Current National Strategy
The U.S. military posture is the end product of a complex analytical process. A series of vital national interests are specified and threats to those interests are identified; a strategy for coping with the threats is formulated; the strategy gives rise to military requirements, which are translated into a range of programs to provide the necessary personnel, equipment and support services; and the programs are then integrated in an operational military force. This essay is mainly concerned with the investment programs – – the equipment and technology expenditures – – that must be made over the next generation to link military requirements to actual capabilities. But it is important to understand the earlier steps in the planning process, in order to determine whether current strategy provides an adequate basis for the kind of investment program that will preserve U.S. military supremacy.
During its seven years in office, the Clinton Administration has rethought each step in the national-security planning process, arguing that the demise of the Soviet Union demanded reflection on how future security needs might differ from those of the Cold War. The administration calls its new approach a “strategy of engagement”, which it explains as a middle ground between the two extremes of isolationism and assuming the role of global policeman. The military component of this strategy is described in the report of the Quadrennial Defense Review, a comprehensive assessment of U.S. military needs completed in 1997 at the beginning of President Clinton’s second term. The Quadrennial Defense Review specified five “vital national interests” that are the starting point in defining national military requirements:
* Protecting the American homeland, especially against attacks employing nuclear, chemical or biological “weapons of mass destruction”.

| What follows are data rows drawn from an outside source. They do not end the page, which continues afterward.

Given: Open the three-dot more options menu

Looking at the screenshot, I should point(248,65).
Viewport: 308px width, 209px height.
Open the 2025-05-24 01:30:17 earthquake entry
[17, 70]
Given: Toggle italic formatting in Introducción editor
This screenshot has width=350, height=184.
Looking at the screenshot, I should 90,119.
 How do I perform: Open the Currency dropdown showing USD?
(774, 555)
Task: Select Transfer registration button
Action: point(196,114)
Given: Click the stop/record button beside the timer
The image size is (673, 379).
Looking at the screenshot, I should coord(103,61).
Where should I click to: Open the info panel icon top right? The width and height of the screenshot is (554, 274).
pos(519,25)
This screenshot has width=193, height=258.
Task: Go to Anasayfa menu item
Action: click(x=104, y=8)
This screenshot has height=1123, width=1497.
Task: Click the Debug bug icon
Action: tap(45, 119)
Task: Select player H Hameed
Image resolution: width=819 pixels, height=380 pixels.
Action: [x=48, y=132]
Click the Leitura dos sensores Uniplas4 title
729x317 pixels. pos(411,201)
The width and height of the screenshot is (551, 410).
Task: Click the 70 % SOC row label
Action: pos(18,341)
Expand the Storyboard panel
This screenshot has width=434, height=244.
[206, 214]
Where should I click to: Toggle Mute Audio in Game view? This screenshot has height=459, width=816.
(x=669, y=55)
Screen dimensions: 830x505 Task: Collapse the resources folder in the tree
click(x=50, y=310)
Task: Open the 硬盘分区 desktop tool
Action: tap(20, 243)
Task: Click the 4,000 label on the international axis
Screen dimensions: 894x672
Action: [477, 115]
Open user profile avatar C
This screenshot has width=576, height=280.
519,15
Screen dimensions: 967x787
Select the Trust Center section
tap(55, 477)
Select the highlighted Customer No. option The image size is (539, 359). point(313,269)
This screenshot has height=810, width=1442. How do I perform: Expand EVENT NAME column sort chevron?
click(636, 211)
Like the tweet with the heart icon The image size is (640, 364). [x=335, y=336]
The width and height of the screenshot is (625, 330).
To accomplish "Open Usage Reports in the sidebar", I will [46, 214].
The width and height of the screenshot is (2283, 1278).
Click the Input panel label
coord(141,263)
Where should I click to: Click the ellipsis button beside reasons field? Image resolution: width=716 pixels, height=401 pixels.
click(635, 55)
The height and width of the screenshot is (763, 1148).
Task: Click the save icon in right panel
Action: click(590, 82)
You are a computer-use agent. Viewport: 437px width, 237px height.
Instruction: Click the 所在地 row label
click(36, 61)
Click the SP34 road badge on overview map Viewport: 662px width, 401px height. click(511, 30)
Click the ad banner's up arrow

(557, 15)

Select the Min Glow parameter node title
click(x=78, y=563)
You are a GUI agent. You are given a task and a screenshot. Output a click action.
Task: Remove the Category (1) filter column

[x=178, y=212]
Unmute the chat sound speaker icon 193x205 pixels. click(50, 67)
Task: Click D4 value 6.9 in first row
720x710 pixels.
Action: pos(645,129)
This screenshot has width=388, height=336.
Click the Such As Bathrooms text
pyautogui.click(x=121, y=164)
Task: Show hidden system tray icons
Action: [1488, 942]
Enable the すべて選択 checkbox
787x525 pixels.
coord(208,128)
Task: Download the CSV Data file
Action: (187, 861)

* Preventing the re-emergence overseas of hostile regional powers or coalitions.
* Guarding the security of global lines of communication at sea, in the air and in space.
* Ensuring unfettered access to key markets, energy supplies and strategic resources.
* Deterring and/or defeating aggression against allies and friends.The administration does not present this as a complete list of vital interests, but the fact that only these five are explicitly stated suggests it considers them most important. All five are repeated in the opening chapter of the Defense Secretary’s 1999 Annual Report, which also identifies major near-term “security challenges” (threats) to U.S. interests:
* “Large-scale, cross-border aggression” by hostile regional powers such as Iraq and North Korea.
* “Flow of potentially dangerous technologies” to overseas adversaries, particularly technologies relevant to weapons of mass destruction, information warfare or space access.
* “Transnational dangers” such as terrorists and drug cartels that operate with little regard for national borders.
* “Threats to the U.S. homeland”, including nuclear, chemical and biological weapons, information warfare, infrastructure attacks, organized crime and uncontrolled immigration flows.
* “Failed states” such as Somalia and Zaire where the collapse of effective government has allowed the spread of lawlessness and disorder.